Stored data
=== Section Start ===
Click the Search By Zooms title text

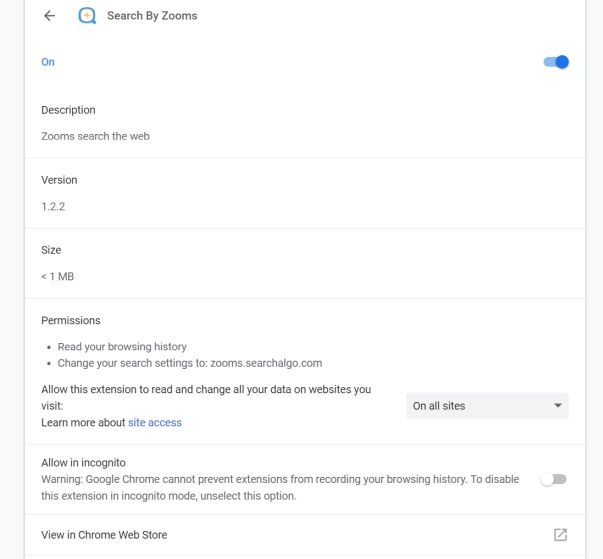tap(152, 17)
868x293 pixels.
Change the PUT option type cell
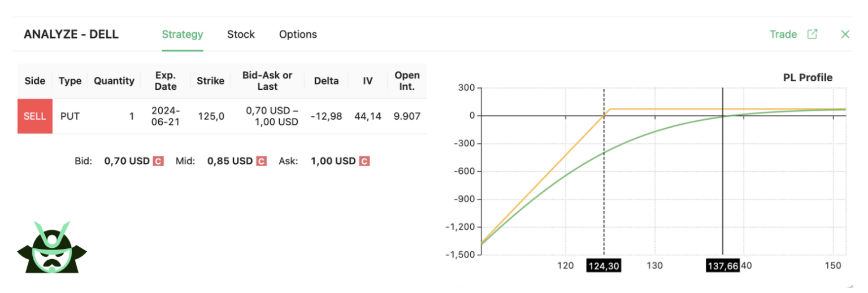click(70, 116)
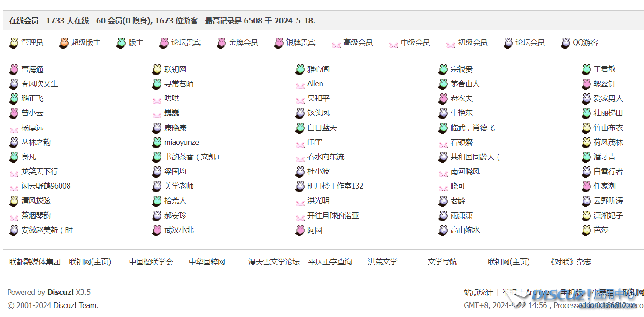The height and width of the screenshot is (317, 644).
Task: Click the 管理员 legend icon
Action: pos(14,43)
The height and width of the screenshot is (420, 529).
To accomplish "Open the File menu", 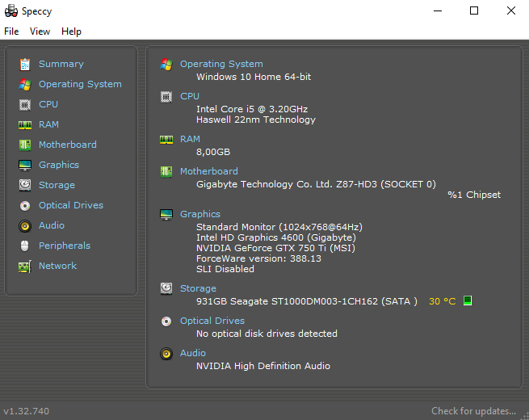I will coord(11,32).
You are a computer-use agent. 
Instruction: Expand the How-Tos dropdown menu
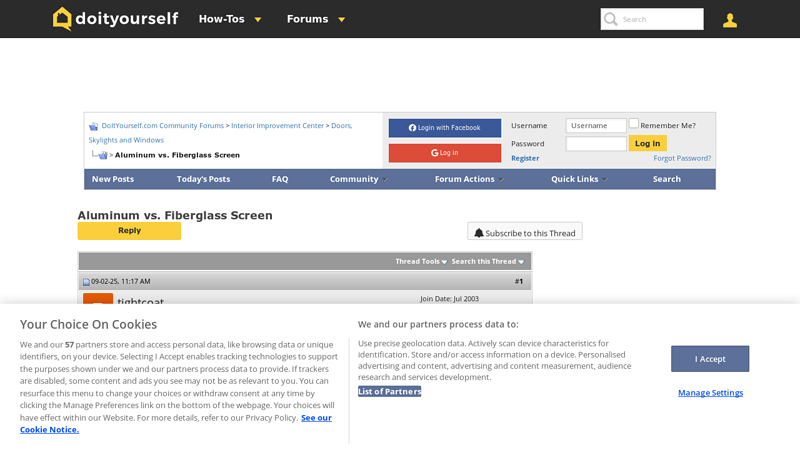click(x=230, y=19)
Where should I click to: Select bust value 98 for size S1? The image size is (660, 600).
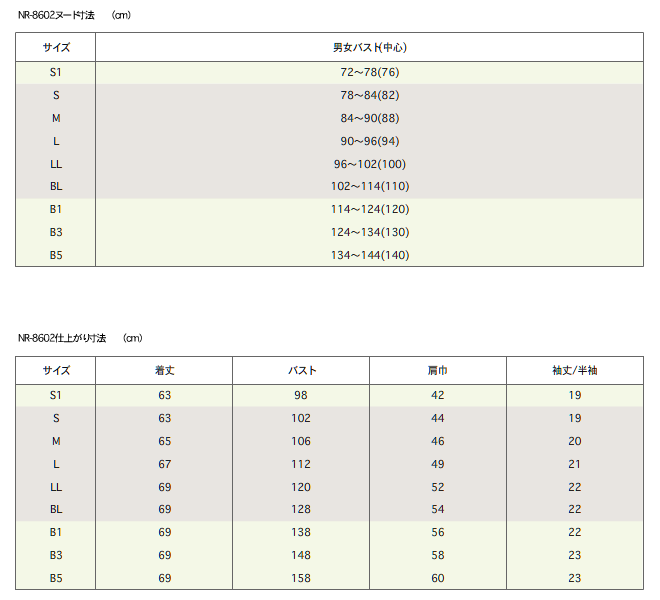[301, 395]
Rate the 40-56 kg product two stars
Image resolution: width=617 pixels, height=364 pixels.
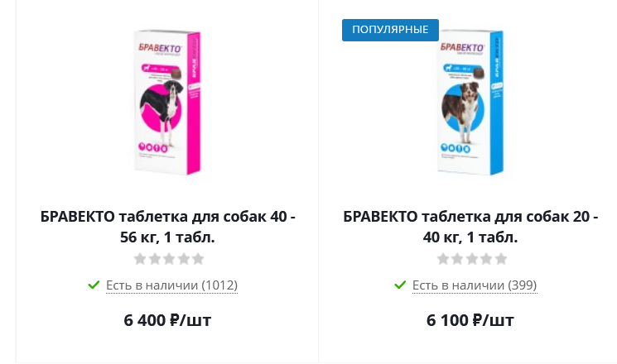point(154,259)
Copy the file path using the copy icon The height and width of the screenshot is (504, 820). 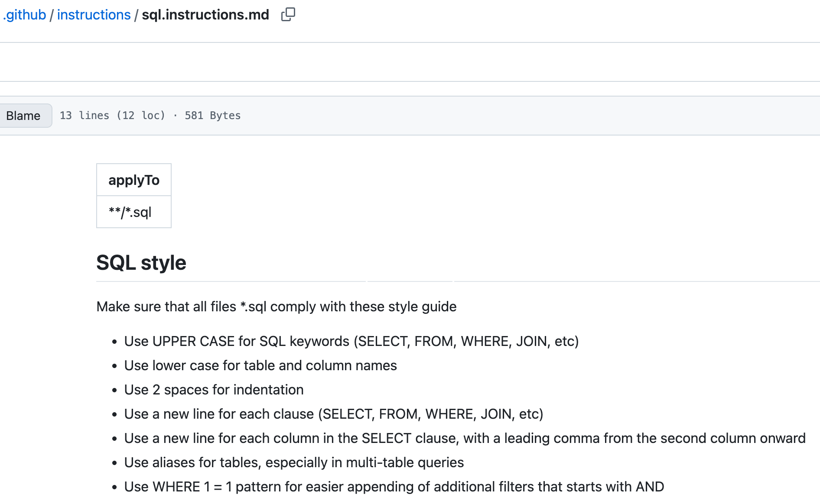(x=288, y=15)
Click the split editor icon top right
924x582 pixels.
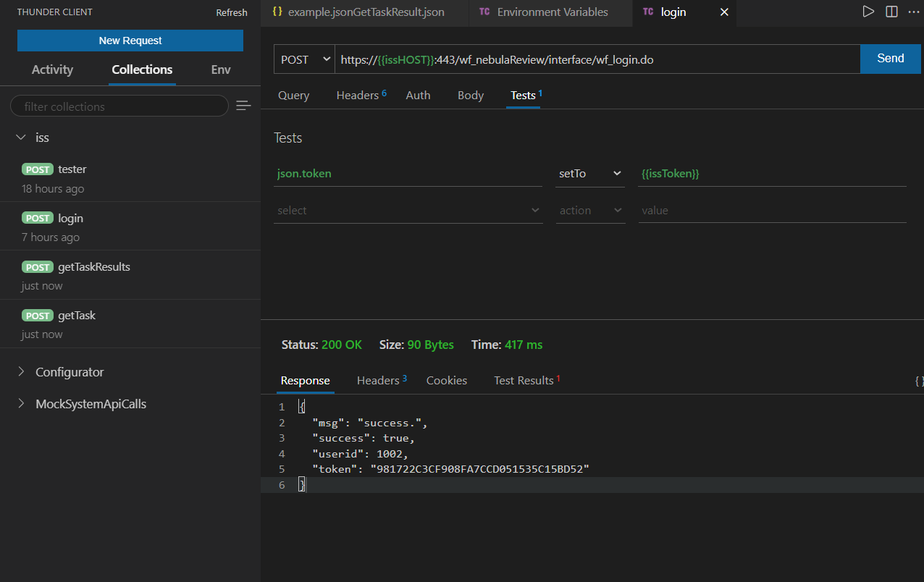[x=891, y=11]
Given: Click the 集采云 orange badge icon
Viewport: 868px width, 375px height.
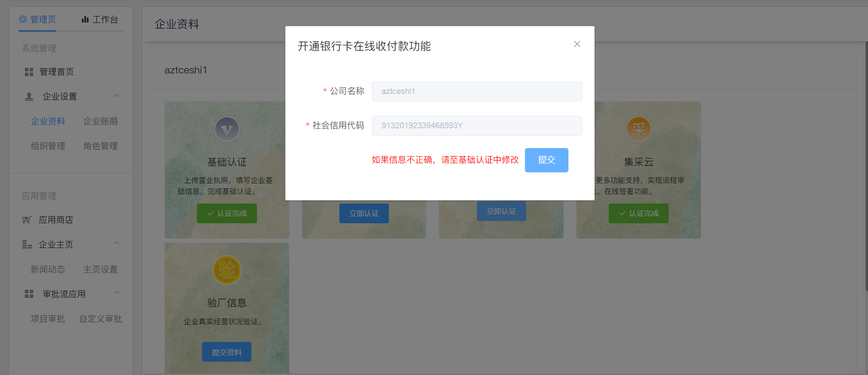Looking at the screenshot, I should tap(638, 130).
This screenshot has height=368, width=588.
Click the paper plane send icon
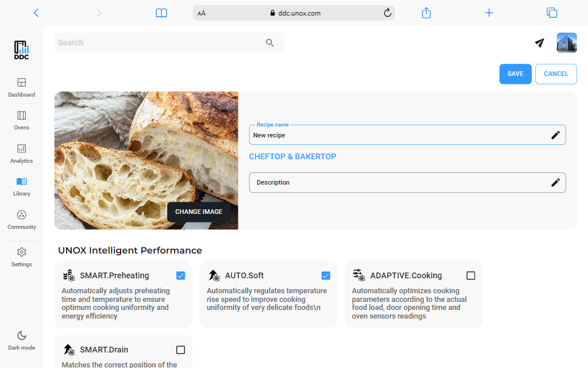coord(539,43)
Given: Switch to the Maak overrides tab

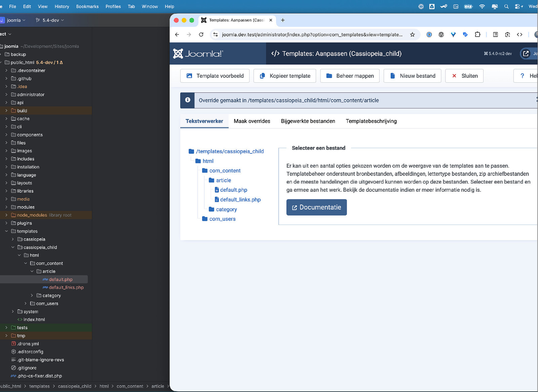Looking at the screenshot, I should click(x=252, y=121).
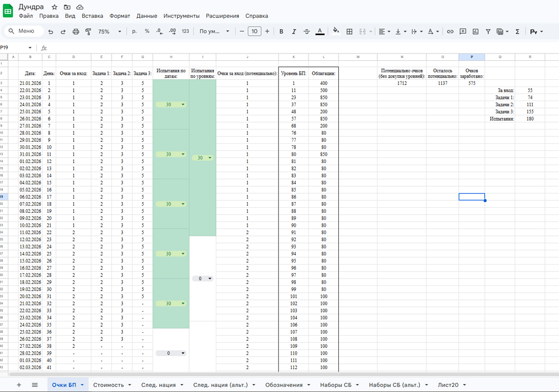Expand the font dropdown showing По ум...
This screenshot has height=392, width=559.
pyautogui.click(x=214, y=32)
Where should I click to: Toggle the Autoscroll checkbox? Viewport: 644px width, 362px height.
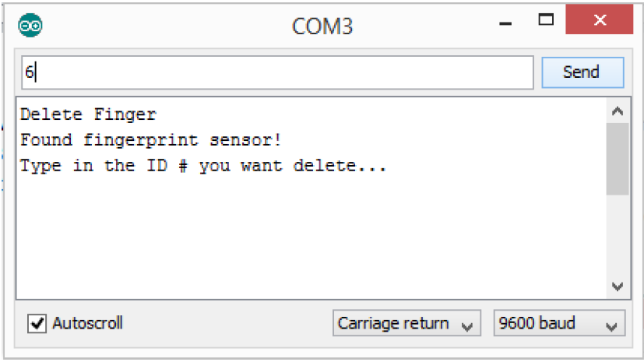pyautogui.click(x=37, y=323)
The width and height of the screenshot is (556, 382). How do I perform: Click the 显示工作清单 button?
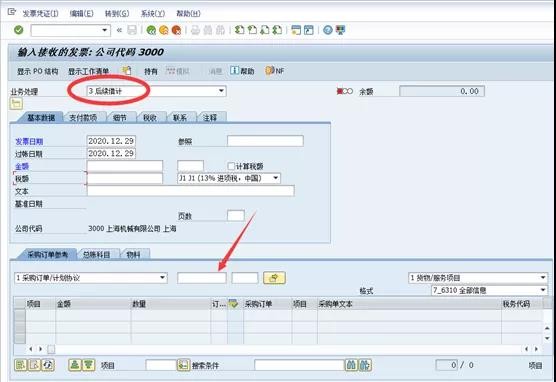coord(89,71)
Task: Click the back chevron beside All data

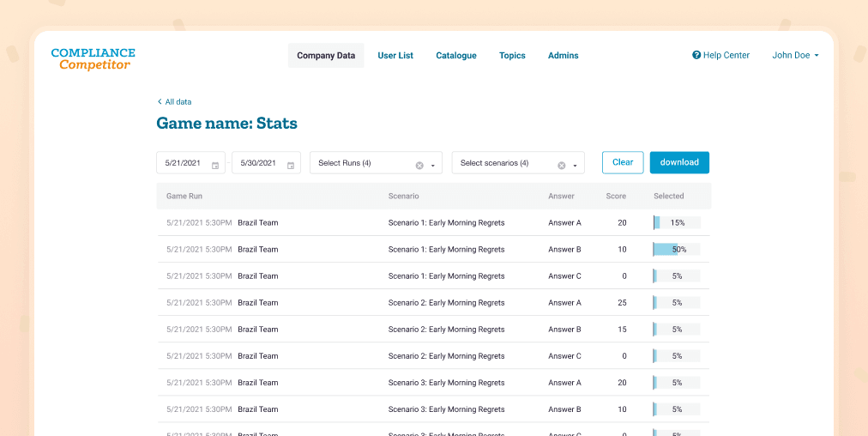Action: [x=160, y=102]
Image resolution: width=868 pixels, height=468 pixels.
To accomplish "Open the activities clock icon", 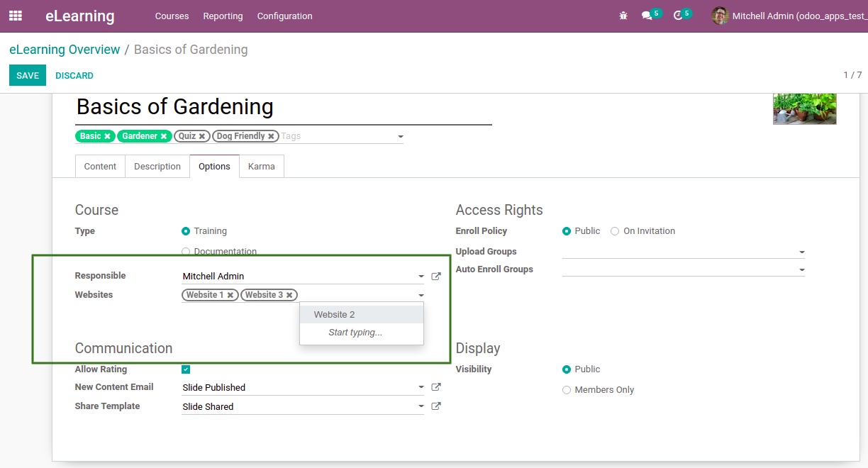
=== Section End ===
**Your objective:**
Give back exactly the lines from the one with "Viewport: 868px width, 375px height." through the end of the records above, inclusive, and omit any pictures.

**Exercise output:**
Viewport: 868px width, 375px height.
Looking at the screenshot, I should tap(638, 130).
This screenshot has height=368, width=588.
Click the paper plane send icon
coord(539,43)
Given: Switch to the Maak overrides tab

Looking at the screenshot, I should click(x=252, y=121).
Expand the font dropdown showing По ум...
This screenshot has height=392, width=559.
pyautogui.click(x=214, y=32)
Where should I click to: Toggle the Autoscroll checkbox? Viewport: 644px width, 362px height.
pyautogui.click(x=37, y=323)
The width and height of the screenshot is (556, 382). How do I perform: Click the 显示工作清单 button?
coord(89,71)
Task: Click the back chevron beside All data

Action: [x=160, y=102]
Image resolution: width=868 pixels, height=468 pixels.
To accomplish "Open the activities clock icon", 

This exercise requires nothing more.